> _Goal_
Format the rows as a numbered list, starting with the row that contains "Task: Collapse the left structure panel" and going on through the row that contains "Looking at the screenshot, I should [69, 26].". Leave out any blank lines.
Start of Data to process
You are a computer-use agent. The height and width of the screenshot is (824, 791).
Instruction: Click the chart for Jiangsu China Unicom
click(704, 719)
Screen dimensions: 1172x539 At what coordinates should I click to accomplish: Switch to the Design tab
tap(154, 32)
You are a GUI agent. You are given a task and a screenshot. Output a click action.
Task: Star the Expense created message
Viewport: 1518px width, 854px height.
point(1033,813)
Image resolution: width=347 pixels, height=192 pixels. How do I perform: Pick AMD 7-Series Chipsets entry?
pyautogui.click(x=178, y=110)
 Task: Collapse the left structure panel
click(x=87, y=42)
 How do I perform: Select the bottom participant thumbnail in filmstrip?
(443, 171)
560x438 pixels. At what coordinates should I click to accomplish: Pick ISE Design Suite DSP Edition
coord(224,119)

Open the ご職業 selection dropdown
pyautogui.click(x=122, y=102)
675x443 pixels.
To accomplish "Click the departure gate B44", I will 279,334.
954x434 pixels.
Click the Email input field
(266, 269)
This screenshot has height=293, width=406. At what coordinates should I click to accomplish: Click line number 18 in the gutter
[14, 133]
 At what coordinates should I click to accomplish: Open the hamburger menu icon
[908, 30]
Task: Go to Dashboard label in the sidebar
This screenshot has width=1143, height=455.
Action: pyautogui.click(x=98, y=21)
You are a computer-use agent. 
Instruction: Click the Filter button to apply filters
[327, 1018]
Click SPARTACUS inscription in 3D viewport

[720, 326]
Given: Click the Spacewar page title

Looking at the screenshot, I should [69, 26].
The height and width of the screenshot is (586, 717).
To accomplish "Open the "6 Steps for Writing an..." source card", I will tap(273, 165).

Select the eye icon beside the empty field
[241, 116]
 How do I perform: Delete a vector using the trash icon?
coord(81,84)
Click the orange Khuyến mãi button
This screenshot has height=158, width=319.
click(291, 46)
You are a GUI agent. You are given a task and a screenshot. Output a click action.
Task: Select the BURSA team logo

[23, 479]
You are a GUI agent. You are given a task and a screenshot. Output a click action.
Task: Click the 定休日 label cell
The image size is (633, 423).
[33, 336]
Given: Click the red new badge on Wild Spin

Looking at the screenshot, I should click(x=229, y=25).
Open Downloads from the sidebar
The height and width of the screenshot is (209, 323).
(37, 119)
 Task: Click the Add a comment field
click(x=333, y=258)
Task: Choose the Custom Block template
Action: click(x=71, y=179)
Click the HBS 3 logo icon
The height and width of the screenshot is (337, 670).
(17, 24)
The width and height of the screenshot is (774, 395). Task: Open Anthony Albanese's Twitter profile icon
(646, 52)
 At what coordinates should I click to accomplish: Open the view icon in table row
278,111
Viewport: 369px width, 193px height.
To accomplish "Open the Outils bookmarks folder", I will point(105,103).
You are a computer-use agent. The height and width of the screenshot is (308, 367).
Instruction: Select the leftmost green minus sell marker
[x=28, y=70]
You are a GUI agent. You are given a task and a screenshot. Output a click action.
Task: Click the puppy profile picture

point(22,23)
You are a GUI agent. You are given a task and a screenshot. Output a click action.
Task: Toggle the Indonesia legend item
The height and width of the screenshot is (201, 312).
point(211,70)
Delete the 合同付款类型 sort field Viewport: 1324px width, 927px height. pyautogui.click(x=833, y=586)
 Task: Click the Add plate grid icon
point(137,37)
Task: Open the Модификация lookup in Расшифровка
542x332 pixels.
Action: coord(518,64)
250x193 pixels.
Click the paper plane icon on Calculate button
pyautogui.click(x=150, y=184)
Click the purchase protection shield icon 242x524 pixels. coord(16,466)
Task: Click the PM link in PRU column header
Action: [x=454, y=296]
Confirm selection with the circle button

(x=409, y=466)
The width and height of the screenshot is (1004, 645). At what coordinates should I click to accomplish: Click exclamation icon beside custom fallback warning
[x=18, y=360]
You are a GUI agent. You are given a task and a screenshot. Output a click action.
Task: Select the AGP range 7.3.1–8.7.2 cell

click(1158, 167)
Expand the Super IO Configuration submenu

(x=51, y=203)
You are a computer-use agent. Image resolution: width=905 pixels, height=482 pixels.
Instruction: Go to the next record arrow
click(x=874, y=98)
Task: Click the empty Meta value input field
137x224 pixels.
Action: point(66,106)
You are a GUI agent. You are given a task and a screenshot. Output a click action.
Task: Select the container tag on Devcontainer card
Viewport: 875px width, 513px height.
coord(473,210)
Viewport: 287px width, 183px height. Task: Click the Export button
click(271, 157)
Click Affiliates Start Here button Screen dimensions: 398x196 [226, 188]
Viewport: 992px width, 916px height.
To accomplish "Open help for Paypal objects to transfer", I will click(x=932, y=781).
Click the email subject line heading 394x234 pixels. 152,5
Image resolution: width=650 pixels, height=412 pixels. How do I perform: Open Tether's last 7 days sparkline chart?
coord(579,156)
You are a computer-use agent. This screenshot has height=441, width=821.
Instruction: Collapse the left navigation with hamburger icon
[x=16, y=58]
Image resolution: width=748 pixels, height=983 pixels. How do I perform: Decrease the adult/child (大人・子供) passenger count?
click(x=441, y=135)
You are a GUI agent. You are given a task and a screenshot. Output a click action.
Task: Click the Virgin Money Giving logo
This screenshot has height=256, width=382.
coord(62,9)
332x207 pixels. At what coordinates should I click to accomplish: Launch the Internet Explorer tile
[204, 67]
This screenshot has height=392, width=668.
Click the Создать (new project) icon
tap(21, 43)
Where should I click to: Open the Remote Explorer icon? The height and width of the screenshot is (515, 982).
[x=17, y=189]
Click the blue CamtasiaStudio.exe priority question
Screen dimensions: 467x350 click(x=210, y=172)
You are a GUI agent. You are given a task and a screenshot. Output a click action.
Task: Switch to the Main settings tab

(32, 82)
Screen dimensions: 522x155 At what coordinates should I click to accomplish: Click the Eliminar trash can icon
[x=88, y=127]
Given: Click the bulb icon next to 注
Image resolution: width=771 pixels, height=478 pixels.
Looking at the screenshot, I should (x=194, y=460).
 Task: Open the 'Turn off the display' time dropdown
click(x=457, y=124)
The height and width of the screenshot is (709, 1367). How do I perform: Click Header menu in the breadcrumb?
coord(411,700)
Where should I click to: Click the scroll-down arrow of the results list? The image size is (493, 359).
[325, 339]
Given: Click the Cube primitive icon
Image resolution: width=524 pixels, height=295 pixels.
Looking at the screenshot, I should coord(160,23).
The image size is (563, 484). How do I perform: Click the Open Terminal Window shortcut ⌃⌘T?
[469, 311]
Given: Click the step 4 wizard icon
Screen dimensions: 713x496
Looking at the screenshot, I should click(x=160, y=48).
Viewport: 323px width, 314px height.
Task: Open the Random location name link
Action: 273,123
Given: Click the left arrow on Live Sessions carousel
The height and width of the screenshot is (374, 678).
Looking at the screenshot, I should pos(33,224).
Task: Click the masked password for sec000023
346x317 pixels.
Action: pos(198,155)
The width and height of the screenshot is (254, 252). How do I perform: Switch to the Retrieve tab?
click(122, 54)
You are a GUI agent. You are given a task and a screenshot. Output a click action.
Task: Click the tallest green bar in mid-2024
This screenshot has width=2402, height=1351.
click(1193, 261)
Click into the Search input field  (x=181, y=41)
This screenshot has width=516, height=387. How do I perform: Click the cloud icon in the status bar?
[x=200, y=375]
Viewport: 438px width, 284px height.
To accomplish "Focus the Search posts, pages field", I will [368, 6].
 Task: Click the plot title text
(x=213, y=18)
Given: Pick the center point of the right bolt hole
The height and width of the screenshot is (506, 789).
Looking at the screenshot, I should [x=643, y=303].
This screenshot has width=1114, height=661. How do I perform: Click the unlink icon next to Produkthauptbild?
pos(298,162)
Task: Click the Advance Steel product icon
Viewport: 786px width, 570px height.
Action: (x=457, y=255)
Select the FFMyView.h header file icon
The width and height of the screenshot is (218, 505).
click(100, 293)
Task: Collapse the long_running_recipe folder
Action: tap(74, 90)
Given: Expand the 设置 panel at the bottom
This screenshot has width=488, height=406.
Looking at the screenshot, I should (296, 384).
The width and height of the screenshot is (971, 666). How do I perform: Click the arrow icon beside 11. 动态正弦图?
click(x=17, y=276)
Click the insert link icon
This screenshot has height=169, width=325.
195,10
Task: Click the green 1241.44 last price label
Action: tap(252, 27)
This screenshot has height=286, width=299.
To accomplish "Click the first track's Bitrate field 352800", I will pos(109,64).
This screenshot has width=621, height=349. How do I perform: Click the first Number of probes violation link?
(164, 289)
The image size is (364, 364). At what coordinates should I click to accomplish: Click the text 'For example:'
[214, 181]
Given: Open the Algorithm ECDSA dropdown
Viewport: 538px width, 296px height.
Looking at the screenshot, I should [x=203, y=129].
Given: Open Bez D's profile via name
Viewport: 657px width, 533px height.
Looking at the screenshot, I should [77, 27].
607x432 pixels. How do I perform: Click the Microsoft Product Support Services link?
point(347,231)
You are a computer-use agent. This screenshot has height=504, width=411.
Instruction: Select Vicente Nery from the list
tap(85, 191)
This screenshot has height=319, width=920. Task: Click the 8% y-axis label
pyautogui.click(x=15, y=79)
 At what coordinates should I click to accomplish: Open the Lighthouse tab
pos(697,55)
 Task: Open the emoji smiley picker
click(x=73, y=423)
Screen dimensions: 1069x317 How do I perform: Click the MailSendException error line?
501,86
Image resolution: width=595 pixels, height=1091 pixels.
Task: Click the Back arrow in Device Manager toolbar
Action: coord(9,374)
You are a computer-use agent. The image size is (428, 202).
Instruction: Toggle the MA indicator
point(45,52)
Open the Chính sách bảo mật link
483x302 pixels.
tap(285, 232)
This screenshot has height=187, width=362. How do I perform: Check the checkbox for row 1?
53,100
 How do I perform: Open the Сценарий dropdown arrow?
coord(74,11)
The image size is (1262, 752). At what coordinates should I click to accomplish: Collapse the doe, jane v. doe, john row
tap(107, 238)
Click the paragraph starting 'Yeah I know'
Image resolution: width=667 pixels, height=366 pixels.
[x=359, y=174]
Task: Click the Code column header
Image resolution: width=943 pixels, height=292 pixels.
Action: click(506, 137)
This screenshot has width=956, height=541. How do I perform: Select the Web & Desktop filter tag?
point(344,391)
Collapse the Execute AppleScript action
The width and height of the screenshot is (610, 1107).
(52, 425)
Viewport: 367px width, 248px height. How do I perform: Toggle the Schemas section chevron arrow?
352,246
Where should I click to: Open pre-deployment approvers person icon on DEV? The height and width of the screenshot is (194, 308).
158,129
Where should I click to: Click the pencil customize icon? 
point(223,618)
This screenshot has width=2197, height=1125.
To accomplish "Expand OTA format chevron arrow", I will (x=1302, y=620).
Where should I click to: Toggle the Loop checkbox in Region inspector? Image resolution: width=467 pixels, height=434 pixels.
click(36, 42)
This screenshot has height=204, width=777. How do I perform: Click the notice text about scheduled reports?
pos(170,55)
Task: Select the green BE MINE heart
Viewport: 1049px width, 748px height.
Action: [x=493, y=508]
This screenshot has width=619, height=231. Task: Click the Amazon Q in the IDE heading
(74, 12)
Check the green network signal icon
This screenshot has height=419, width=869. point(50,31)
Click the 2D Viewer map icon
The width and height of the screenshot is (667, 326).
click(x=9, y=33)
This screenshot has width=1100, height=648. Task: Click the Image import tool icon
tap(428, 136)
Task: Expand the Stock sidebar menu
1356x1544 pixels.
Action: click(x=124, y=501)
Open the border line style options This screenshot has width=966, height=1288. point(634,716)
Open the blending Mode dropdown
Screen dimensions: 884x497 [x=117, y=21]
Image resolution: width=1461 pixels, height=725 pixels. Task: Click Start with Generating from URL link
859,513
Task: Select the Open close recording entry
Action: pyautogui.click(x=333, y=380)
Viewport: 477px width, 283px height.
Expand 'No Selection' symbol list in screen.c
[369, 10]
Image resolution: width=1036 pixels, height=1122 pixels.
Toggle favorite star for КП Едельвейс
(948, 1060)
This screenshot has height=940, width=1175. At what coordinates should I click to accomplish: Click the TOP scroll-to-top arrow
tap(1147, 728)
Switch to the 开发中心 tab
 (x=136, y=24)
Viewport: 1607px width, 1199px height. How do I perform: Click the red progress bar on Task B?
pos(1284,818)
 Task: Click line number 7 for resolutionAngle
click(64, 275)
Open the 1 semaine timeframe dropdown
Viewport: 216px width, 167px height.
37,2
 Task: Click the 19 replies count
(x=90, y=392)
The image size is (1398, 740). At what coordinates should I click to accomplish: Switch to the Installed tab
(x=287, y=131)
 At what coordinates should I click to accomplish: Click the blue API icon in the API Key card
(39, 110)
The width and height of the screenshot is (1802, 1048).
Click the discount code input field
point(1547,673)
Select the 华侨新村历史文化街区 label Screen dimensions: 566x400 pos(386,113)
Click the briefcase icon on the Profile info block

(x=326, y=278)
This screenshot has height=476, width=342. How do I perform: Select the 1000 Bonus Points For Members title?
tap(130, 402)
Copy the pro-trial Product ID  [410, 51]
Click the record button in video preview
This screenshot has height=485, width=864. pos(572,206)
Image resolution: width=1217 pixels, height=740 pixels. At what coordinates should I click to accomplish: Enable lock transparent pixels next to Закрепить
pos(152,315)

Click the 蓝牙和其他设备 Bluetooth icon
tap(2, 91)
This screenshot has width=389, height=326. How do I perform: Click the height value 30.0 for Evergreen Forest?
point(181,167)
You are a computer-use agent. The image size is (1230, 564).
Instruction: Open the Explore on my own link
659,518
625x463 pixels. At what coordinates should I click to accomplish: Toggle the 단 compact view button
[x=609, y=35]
End of Data to process
> _Reply_
1.  Task: Collapse the left structure panel
2. click(x=87, y=42)
3.  How do I perform: Select the bottom participant thumbnail in filmstrip?
4. (443, 171)
5. 560x438 pixels. At what coordinates should I click to accomplish: Pick ISE Design Suite DSP Edition
6. coord(224,119)
7. Open the ご職業 selection dropdown
8. pyautogui.click(x=122, y=102)
9. 675x443 pixels.
10. To accomplish "Click the departure gate B44", I will 279,334.
11. 954x434 pixels.
12. Click the Email input field
13. (266, 269)
14. This screenshot has height=293, width=406. At what coordinates should I click to accomplish: Click line number 18 in the gutter
15. [14, 133]
16.  At what coordinates should I click to accomplish: Open the hamburger menu icon
17. [908, 30]
18. Task: Go to Dashboard label in the sidebar
19. This screenshot has width=1143, height=455.
20. Action: pyautogui.click(x=98, y=21)
21. You are a computer-use agent. 
22. Instruction: Click the Filter button to apply filters
23. [327, 1018]
24. Click SPARTACUS inscription in 3D viewport
25. [720, 326]
26. Given: Click the Spacewar page title
27. Looking at the screenshot, I should [69, 26].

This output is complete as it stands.